■ REQUEST ■
In the ship detention extract, the first paragraph outlines the rest of the paper. List each section it names, with its number and what it covers.

The remainder of this paper comprises five sections. In Section 2, we review the relevant literature on FSC inspection and ship detention decision analysis. The overall framework of the SMO-XGB-SD model is presented in Section 3. In Section 4, we describe the original dataset and provide the steps of the proposed model in detail. In Section 5, we discuss the results of the analysis using the proposed model. Finally, in Section 6, we provide conclusions and further research directions.

2. Literature Review

This work involves two major topics, FSC ship detention analysis and XGBoost algorithm applications. The related research is reviewed below.

2.1. Flag Ship Control (FSC) Ship Detention Analysis

Since ship detention has an important impact on water traffic safety, many studies on ship detention have been conducted over the decades. To the best of our knowledge, based on our literature review, there are few studies on FSC ship detention, but many studies on port state control (PSC) ship detention. In addition, ship detention has been studied from two perspectives: detention factors and ship detention decision making.

In respect of detention factors, Zhang (2014) [8] selected FSC ship detention factors such as life-saving equipment, fire-fighting facilities, and navigation safety, combined with a formal safety assessment (FSA) method to evaluate the safety risk of ships by FSC inspections. Hao et al. (2016) [9] used the Apriori algorithm to conduct data mining on FSC inspection data from the Changjiang Maritime Safety Administration and showed that there were associations between ship deficiencies and FSC detention. Chen et al. (2019) [10] used a grey relational degree (GRA) analysis model with improved entropy weight to determine the key PSC ship detention factors and analyzed the degree of influence of the various factors on the ship detention decision. Tsou, M. et al. (2018) [11] used big data to analyze the relationships among ship detention deficiencies and external factors, and objectively identified regular correlations. Yang et al. (2018) [6] proposed a data-driven Bayesian network method to analyze the correlation between ship detention factors in PSC inspection and the key factors affecting ship detention, including the number of deficiencies, types of deficiencies, and age of the ship. Carious, P. et al. (2009) [12] analyzed 4080 PSC inspection reports by the Swedish Maritime Authority, from 1996 to 2001, using an econometric model, and found that age, nationality, and type of ship at the time of inspection were the main determinants in the ship detention decision. Bao et al. (2010) [13] analyzed the influence of culture on ship detention and the influence of detention rate on flag state, age of ship, inspection institution, type of ship, and recognized international organizations. Carious, P. et al. (2009) [14] analyzed the data of 515 PSC inspections from the Indian Ocean MOU region, investigated the determinants of the number of deficiencies and the possibility of detention, and finally concluded that the main factors causing ship detention were the age of the vessel and the inspection location.

■ GIVEN DATA ■

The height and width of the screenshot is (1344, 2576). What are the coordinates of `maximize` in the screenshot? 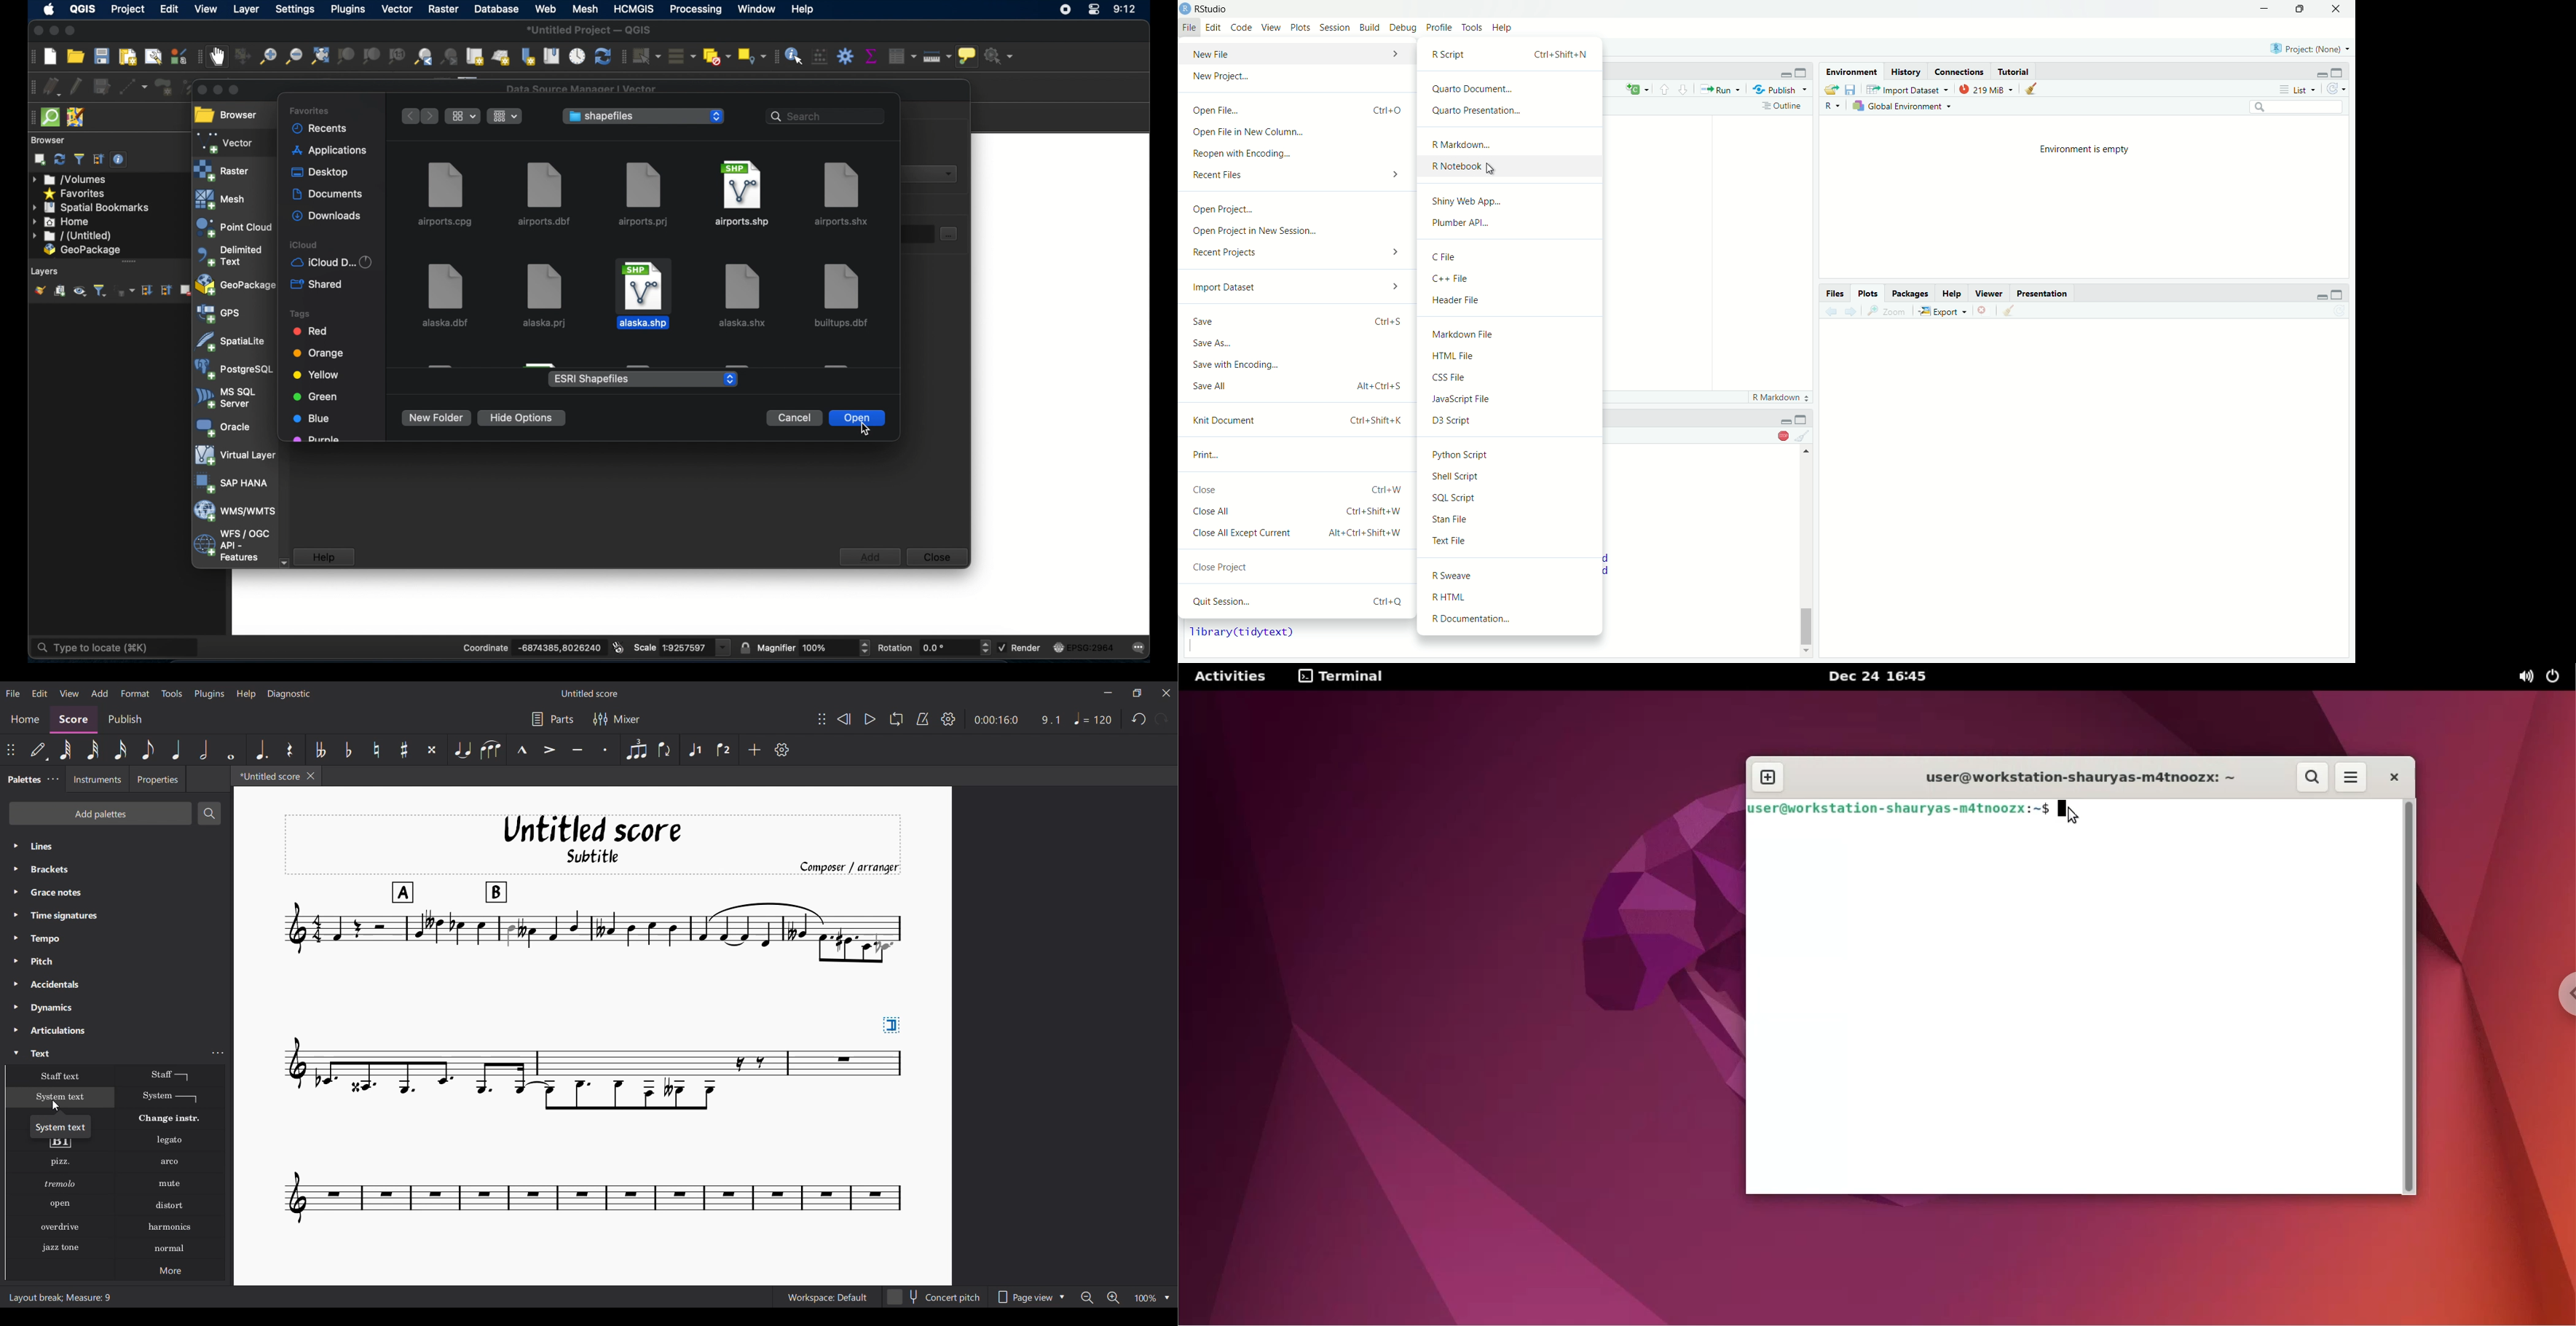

■ SOLUTION BELOW ■
- Section 2: a review of the relevant literature on FSC inspection and ship detention decision analysis
- Section 3: the overall framework of the SMO-XGB-SD model
- Section 4: a description of the original dataset and the detailed steps of the proposed model
- Section 5: a discussion of the results of the analysis using the proposed model
- Section 6: conclusions and further research directions